__DESCRIPTION OF THE TASK__.
Find the line containing "Январь 2015 (843, 1429)" in the data below, then output that line and each one after it exactly, with nothing else.

** Opening SUPPLIED DATA block **

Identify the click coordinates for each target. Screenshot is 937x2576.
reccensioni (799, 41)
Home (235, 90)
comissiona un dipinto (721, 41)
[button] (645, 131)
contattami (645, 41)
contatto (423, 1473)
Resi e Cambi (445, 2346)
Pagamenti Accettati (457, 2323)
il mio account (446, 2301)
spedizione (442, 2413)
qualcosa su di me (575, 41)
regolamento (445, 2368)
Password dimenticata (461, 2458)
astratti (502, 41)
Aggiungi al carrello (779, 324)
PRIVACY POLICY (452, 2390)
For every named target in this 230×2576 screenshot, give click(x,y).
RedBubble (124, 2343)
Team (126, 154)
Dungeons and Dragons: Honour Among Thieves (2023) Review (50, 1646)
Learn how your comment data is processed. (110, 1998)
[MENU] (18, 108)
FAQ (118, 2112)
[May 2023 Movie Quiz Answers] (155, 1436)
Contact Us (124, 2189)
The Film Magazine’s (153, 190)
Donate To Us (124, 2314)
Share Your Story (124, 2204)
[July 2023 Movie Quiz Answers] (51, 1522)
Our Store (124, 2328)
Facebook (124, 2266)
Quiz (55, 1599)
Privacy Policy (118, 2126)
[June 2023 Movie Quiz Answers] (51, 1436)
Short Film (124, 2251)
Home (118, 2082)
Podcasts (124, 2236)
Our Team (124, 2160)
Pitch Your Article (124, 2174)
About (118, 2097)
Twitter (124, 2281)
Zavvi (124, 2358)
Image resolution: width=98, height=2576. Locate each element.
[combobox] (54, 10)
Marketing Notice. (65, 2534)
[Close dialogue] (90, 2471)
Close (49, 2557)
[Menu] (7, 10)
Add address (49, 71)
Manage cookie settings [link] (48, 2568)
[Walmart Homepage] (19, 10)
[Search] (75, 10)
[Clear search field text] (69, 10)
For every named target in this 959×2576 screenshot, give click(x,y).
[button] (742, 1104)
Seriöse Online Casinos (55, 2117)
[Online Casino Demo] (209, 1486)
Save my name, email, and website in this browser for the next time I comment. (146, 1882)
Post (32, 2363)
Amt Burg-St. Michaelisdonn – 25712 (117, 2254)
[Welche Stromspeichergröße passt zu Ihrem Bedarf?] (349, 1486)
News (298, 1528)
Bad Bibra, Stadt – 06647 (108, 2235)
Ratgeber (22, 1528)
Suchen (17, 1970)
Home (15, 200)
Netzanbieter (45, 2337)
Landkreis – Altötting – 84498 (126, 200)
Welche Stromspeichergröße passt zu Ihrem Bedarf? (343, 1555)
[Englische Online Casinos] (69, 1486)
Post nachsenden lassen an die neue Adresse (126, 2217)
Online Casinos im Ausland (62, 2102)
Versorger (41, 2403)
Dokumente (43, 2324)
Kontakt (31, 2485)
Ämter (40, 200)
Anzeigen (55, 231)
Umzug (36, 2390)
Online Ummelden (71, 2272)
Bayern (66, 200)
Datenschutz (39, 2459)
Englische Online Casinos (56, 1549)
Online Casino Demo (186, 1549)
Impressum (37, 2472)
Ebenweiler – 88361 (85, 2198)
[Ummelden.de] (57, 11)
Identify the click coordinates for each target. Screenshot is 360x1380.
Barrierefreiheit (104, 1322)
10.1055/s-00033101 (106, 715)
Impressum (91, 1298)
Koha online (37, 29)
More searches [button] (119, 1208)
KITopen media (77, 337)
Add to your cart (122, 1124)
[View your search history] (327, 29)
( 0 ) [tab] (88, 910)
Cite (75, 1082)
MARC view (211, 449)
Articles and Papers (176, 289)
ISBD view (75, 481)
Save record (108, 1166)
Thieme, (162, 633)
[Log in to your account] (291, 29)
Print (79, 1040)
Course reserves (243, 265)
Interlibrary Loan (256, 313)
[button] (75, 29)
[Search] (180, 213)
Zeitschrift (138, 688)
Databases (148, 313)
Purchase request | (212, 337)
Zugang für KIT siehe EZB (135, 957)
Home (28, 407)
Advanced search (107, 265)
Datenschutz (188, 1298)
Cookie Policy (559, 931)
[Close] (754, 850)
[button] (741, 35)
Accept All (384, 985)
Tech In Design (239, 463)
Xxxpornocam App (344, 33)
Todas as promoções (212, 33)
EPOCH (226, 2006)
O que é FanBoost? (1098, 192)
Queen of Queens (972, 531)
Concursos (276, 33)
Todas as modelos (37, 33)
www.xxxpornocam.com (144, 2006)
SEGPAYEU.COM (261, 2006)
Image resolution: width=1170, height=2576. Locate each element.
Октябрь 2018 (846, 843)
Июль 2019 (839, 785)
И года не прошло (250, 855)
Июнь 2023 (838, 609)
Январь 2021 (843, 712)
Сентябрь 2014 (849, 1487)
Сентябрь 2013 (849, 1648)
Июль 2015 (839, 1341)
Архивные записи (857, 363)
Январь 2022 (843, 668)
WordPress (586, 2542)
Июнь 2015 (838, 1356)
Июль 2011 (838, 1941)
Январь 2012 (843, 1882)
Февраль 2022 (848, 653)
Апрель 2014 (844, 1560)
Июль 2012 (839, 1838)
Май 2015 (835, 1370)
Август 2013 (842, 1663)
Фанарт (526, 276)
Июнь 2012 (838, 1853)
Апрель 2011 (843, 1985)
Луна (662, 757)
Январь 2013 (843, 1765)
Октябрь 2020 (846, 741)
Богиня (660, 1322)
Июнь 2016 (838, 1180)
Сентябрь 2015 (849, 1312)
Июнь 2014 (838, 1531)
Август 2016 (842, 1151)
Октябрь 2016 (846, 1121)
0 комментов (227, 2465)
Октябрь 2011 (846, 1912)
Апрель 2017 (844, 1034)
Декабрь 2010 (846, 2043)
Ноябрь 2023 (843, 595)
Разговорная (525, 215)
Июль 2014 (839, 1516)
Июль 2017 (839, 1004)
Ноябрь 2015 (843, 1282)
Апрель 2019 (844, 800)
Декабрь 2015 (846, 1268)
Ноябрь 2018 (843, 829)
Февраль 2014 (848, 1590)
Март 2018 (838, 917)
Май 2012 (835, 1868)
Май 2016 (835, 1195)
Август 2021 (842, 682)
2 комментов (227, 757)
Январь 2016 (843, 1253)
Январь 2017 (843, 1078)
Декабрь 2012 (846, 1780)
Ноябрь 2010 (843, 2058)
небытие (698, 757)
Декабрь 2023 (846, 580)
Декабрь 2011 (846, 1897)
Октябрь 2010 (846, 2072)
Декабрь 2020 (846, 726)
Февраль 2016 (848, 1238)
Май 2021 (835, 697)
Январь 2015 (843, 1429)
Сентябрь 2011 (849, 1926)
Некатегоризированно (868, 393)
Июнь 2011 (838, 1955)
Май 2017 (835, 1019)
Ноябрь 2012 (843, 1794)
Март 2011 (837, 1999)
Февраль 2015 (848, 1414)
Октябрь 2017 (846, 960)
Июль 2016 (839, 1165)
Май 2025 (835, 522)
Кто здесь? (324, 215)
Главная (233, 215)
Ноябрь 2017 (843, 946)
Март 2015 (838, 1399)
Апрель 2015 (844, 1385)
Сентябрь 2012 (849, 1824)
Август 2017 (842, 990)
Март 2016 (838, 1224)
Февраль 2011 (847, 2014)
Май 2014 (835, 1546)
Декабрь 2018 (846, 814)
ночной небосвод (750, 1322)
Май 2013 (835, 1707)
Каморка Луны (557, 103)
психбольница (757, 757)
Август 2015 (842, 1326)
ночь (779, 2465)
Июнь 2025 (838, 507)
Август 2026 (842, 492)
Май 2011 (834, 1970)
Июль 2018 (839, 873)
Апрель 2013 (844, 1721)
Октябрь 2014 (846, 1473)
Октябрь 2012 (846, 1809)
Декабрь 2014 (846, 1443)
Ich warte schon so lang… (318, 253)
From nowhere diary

** Closing SUPPLIED DATA block **

__ANSWER BELOW__.
Январь 2015 (843, 1429)
Сентябрь 2011 (849, 1926)
Некатегоризированно (868, 393)
Июнь 2011 (838, 1955)
Май 2017 (835, 1019)
Ноябрь 2012 (843, 1794)
Март 2011 (837, 1999)
Февраль 2015 (848, 1414)
Октябрь 2017 (846, 960)
Июль 2016 (839, 1165)
Май 2025 (835, 522)
Кто здесь? (324, 215)
Главная (233, 215)
Ноябрь 2017 (843, 946)
Март 2015 (838, 1399)
Апрель 2015 (844, 1385)
Сентябрь 2012 (849, 1824)
Август 2017 (842, 990)
Март 2016 (838, 1224)
Февраль 2011 (847, 2014)
Май 2014 (835, 1546)
Декабрь 2018 (846, 814)
ночной небосвод (750, 1322)
Май 2013 (835, 1707)
Каморка Луны (557, 103)
психбольница (757, 757)
Август 2015 (842, 1326)
ночь (779, 2465)
Июнь 2025 (838, 507)
Август 2026 (842, 492)
Май 2011 (834, 1970)
Июль 2018 (839, 873)
Апрель 2013 (844, 1721)
Октябрь 2014 (846, 1473)
Октябрь 2012 (846, 1809)
Декабрь 2014 (846, 1443)
Ich warte schon so lang… (318, 253)
From nowhere diary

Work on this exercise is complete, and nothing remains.